ЛЮБА. Я? Что вы на меня так смотрите? Я просто так сказала. Чего вы боитесь? Он что, такой страшный? Он же вроде ваш друг. Ещё один брат?

МИТЯ. Практически.

ЛЮБА. Ну вот. А у вас при его упоминании глаза становятся квадратными.

КОСТЯ. Квадратными?

ЛЮБА. Ну, прямоугольными.

МИТЯ. Да нет, просто…

ЛЮБА. Что, просто выгонит?

МИТЯ (вздыхая). Ну, не то чтобы выгонит…

ЛЮБА. Но может?

МИТЯ (переглянувшись с Костей). Может.

ЛЮБА. Эх вы, горемычные.

МИТЯ. Горе-мычные. Костя, мы что, горе - мыкаем?

КОСТЯ. Мы его выкаем.

МИТЯ. Слава богу, что не тыкаем.

ЛЮБА. Что вы там несёте?

МИТЯ. Мы несём тяжкую ношу служения искусству.

ЛЮБА. А.

КОСТЯ. Что – а?

ЛЮБА. Ничего. Ежели искусство, тогда другое дело. Потому что в этом случае вы имеет полное право нести любую ахинею.

МИТЯ. Любушка, ты даже не понимаешь, насколько ты права.

КОСТЯ. Я есть хочу.

ЛЮБА. Что, искусством сыт не будешь?

МИТЯ. Искусству – время, а обеду – самый лучший час.

ЛЮБА. Оленьку будем ждать?

МИТЯ. Оленьку? Надо бы подождать.

КОСТЯ. А ты уверен, что она придёт?

МИТЯ. Не уверен.

ЛЮБА. Но очень хочется. Да, Мить?

МИТЯ. Да.

КОСТЯ. Кто-нибудь придёт. Не Ольга, так Балакирева.

МИТЯ. Лучше Оленька.

ЛЮБА. Кому лучше?

МИТЯ. Тебе не нравится Оленька?

ЛЮБА. Она не мужик, чтобы мне нравиться. Не нравишься мне ты, когда сальными глазками на неё глядишь.

МИТЯ. Сальными?

ЛЮБА. Даже очень.

МИТЯ. А как должен глядеть мужик на красивую женщину?

ЛЮБА. Она не женщина. Она девушка.

МИТЯ. Ты хочешь сказать?..

ЛЮБА. Ничего я не хочу сказать!.. Представляю, как вы тут языки чешете...

КОСТЯ. Обо что мы тут языки чешем, Митька?

МИТЯ. Об искусство.

КОСТЯ. Вот именно.

ЛЮБА. Ну, и слава богу.

 

В арке появляется Ольга.

 

МИТЯ. Оленька, солнышко наше!

КОСТЯ. Богатой будешь.

ЛЮБА. Если замуж хорошо выйдешь.

МИТЯ. Зачем ей замуж? Ей ещё рано.

ЛЮБА. Замуж никогда не рано. Чаще – поздно.

ОЛЬГА. Митя, я набрала текст. (Протягивает Мите дискету.)

МИТЯ. Спасибо, Оленька. (Вертит в руках дискету.) Подумать только, здесь всё, что я написал.

КОСТЯ. Чёрная дыра твоей поэтической вселенной.

ОЛЬГА. Вот, я распечатала. (Протягивает пачку листов.) Только…

МИТЯ. Что, Оленька?

ОЛЬГА. Я даже не знаю, как быть.

КОСТЯ. Говори прямо. Много грамматических ошибок?

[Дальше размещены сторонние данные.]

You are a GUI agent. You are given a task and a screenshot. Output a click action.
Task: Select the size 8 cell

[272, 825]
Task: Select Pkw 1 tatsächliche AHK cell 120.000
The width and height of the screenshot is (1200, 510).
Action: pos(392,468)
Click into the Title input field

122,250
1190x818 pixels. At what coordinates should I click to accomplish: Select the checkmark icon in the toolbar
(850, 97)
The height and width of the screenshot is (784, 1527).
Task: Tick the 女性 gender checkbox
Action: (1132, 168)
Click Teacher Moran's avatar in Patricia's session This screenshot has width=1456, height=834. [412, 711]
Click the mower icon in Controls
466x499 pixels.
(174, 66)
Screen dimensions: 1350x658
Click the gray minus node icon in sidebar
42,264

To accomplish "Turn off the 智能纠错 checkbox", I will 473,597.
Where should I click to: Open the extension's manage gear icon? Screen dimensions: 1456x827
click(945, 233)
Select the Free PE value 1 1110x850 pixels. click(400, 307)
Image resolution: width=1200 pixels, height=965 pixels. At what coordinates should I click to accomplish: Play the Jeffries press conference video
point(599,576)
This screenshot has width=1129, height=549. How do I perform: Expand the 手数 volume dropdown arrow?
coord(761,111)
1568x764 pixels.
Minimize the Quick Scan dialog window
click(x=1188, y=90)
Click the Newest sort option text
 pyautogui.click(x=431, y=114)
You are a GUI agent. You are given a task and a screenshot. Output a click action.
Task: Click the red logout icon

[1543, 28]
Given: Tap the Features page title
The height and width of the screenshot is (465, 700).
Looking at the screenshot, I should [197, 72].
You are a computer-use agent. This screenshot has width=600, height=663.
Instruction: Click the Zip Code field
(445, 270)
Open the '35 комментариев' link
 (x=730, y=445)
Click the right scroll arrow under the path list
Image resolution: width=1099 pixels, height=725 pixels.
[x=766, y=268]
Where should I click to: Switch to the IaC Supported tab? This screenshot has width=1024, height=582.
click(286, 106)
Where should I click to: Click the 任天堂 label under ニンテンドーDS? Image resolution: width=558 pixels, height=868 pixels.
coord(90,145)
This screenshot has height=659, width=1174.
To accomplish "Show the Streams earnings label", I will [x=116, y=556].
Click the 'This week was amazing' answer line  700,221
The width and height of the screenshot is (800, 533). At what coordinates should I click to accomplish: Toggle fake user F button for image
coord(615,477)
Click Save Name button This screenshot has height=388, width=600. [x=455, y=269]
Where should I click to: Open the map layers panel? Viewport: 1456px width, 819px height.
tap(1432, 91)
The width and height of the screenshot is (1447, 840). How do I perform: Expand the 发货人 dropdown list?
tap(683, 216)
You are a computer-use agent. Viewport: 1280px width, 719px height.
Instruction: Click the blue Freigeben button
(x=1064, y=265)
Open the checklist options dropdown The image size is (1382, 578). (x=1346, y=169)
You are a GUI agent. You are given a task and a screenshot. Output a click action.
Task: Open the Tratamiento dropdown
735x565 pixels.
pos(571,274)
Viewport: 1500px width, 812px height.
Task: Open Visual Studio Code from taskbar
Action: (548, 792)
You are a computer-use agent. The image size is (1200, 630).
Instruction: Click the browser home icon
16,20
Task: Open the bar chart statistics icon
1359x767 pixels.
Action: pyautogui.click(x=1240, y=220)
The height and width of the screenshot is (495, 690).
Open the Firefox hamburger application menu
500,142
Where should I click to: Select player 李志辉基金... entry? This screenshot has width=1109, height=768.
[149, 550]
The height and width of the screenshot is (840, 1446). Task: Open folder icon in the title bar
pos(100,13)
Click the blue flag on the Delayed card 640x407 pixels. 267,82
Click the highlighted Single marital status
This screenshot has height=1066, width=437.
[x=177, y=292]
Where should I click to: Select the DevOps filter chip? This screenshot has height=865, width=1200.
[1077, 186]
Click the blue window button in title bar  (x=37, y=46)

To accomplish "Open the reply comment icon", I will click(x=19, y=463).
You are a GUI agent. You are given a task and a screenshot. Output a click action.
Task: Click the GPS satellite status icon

ОЛЬГА (с облегчением). Да, есть.

КОСТЯ. Не тушуйся, Ольга. У нашего поэтического таланта по русскому языку всегда была тройка.

ОЛЬГА. Тройка?

МИТЯ. Увы. Особенно плохо у меня с синтаксисом.

ОЛЬГА. Да, это заметно.

КОСТЯ. Тебя это расстраивает, Ольга?

ОЛЬГА. Это странно. Писатель ведь работает с языком. Он должен его чувствовать.

МИТЯ. А я аномалия.

ОЛЬГА. Я даже не знала, как быть с пропущенными запятыми. Орфографические ошибки я исправляла, а вот синтаксис… Я всё оставила как есть.

КОСТЯ. Подумаешь, синтаксис. Какая-то знаменитость вообще без всякого синтаксиса стишки кропает. Представляете, ни точек, ни запятых? Правда, гений?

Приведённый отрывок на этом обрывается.